• _THE PROBLEM_:
Filter the entries, keeping every line with the string "service".

• _PROVIDED DATA_:
Segment Open
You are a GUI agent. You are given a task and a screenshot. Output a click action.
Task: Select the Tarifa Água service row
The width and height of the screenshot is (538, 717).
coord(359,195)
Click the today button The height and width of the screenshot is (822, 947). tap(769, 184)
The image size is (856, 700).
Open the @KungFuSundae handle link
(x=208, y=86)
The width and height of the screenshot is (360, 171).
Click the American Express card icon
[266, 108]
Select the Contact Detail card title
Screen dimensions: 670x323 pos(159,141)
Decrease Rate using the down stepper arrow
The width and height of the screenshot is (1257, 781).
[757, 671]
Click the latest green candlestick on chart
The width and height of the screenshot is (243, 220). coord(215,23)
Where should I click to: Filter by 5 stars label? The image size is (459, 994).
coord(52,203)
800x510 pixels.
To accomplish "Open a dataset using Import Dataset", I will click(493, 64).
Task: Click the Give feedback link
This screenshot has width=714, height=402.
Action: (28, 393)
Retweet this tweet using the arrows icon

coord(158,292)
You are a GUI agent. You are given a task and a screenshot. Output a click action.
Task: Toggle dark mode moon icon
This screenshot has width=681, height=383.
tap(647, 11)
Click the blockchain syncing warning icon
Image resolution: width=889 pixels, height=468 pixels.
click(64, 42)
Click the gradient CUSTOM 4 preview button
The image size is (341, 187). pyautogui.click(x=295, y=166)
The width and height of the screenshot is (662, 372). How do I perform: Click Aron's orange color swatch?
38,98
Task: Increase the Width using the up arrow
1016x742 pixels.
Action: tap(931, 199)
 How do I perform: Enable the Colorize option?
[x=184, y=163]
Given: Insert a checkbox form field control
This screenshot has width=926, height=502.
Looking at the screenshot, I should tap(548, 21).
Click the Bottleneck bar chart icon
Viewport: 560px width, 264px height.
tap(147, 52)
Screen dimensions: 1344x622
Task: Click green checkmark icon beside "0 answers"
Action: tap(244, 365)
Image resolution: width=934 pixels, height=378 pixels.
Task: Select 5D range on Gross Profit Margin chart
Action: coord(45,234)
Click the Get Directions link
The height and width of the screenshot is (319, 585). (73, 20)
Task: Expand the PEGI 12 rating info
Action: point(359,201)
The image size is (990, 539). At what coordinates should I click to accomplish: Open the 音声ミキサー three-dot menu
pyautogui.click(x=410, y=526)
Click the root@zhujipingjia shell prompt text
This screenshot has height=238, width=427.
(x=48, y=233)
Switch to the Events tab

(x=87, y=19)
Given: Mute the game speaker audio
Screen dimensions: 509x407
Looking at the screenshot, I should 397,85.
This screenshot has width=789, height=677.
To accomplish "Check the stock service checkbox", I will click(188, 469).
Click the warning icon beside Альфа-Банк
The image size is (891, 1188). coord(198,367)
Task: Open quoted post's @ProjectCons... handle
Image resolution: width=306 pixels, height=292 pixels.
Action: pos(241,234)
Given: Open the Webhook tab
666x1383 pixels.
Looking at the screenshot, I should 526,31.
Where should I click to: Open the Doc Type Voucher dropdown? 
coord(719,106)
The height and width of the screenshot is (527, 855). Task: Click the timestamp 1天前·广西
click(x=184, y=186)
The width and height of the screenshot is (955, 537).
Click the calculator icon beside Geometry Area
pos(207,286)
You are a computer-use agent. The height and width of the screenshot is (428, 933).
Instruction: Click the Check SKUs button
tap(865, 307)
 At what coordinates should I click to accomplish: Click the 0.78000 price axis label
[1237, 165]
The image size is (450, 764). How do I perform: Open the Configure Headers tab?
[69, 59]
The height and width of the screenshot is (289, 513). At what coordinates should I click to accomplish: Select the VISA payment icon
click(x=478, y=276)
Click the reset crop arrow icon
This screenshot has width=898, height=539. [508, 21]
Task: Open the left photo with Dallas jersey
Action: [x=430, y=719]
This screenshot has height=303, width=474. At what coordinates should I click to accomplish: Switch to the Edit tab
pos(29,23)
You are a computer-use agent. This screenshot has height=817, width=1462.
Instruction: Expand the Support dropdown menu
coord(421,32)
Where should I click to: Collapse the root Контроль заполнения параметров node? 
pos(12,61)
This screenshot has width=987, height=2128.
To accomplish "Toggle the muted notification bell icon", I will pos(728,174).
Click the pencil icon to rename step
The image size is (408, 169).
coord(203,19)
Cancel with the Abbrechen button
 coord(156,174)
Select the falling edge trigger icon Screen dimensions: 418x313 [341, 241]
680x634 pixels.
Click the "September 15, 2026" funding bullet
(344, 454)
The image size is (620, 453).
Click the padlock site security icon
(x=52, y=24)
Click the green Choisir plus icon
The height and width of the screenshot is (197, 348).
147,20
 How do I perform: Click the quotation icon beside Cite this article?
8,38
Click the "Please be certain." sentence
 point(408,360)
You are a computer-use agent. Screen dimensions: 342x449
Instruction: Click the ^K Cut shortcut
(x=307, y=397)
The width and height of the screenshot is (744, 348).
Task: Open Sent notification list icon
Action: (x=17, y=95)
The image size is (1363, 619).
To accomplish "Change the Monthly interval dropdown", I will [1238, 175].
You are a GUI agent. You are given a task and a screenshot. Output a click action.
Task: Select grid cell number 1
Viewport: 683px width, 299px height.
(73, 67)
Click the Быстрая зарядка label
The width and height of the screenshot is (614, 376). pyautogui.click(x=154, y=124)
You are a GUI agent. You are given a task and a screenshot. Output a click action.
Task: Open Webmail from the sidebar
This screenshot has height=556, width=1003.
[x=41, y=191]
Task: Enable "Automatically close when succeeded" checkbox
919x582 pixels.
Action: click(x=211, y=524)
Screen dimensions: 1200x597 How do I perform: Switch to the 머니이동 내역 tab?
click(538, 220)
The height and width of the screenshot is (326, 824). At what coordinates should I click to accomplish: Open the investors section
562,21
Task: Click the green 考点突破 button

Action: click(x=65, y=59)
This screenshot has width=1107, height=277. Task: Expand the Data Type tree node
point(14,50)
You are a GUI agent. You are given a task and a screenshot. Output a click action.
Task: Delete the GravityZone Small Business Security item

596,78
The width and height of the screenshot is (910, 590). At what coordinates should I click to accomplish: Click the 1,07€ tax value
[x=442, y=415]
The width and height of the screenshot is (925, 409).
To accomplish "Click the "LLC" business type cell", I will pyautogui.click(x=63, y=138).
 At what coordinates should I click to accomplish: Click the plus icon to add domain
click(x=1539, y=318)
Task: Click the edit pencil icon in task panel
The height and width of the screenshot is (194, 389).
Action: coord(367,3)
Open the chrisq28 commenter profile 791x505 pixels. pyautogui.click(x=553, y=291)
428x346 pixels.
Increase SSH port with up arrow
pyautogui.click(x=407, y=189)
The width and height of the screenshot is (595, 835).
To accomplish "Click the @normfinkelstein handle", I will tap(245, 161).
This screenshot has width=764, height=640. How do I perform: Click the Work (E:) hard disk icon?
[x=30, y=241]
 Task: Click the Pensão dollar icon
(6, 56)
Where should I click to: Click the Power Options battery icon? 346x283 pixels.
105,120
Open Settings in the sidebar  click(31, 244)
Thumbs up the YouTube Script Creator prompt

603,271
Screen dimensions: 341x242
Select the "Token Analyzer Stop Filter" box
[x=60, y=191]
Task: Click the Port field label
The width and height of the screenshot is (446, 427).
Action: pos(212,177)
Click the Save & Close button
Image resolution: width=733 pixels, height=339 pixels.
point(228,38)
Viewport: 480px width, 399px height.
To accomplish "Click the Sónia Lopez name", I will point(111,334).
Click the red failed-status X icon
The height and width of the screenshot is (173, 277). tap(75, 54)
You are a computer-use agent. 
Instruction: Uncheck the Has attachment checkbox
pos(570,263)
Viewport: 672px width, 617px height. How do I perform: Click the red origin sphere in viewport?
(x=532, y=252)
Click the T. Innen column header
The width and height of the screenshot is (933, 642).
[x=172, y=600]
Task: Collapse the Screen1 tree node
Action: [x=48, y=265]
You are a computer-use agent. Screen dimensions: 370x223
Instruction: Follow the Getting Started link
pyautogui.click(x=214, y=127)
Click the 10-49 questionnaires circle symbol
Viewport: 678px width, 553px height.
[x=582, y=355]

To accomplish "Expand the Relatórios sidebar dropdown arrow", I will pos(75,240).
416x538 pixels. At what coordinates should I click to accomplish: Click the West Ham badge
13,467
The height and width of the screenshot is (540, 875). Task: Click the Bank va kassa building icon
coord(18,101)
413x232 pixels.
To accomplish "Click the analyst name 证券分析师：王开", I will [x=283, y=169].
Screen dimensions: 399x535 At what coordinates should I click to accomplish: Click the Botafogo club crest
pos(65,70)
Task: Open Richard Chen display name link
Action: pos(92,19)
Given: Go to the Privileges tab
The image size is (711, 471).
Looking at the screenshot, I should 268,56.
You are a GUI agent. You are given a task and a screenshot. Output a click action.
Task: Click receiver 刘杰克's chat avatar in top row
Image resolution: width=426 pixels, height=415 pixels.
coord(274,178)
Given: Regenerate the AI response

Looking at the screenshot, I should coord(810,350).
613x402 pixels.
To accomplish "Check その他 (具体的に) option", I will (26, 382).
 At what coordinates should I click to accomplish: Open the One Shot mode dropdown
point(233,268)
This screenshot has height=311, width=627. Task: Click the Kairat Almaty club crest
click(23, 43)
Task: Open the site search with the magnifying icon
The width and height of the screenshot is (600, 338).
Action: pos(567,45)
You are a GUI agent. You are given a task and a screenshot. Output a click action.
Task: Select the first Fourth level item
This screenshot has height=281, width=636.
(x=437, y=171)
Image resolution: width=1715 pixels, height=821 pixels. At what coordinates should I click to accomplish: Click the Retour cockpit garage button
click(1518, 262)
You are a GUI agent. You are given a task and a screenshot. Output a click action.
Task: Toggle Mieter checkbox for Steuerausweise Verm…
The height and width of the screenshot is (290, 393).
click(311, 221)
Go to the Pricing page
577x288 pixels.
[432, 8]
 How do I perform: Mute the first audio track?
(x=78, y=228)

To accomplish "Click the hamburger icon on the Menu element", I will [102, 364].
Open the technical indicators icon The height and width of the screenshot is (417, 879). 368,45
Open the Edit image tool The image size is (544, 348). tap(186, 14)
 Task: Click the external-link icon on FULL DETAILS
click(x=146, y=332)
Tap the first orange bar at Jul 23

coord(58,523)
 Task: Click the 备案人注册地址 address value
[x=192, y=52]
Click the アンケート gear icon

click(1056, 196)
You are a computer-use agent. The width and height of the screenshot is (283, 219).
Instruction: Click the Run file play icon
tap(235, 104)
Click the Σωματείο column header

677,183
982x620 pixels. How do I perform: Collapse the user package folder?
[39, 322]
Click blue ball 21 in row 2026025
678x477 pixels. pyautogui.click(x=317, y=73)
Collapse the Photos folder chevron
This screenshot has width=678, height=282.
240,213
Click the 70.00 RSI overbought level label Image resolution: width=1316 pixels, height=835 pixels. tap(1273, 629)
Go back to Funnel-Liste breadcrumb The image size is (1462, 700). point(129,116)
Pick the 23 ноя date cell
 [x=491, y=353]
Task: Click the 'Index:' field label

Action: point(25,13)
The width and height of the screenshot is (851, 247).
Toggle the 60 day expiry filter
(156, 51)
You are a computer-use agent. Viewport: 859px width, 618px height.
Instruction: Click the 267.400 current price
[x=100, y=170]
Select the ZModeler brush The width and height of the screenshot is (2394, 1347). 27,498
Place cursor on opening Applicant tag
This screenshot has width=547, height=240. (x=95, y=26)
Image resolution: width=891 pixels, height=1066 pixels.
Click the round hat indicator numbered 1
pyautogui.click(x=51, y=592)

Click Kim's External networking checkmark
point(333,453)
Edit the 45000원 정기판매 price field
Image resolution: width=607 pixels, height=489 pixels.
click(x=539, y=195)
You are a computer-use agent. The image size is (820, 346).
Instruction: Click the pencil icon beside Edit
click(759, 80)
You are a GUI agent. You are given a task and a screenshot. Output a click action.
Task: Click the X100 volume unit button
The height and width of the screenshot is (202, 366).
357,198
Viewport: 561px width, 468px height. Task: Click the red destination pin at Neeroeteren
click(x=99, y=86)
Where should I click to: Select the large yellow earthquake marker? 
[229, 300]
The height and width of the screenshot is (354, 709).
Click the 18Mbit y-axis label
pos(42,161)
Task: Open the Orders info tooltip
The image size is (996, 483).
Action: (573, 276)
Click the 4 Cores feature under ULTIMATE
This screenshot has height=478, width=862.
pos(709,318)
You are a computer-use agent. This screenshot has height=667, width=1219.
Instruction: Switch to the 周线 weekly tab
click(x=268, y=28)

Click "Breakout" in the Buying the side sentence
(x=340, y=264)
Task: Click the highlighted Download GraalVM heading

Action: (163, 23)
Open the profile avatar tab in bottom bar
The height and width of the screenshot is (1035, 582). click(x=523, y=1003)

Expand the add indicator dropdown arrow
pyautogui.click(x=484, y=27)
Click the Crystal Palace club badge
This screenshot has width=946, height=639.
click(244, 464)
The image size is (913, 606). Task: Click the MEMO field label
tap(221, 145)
Segment Closed
• _EXERCISE OUTPUT_:
Task: Select the Tarifa Água service row
To accomplish "Check the stock service checkbox", I will click(188, 469).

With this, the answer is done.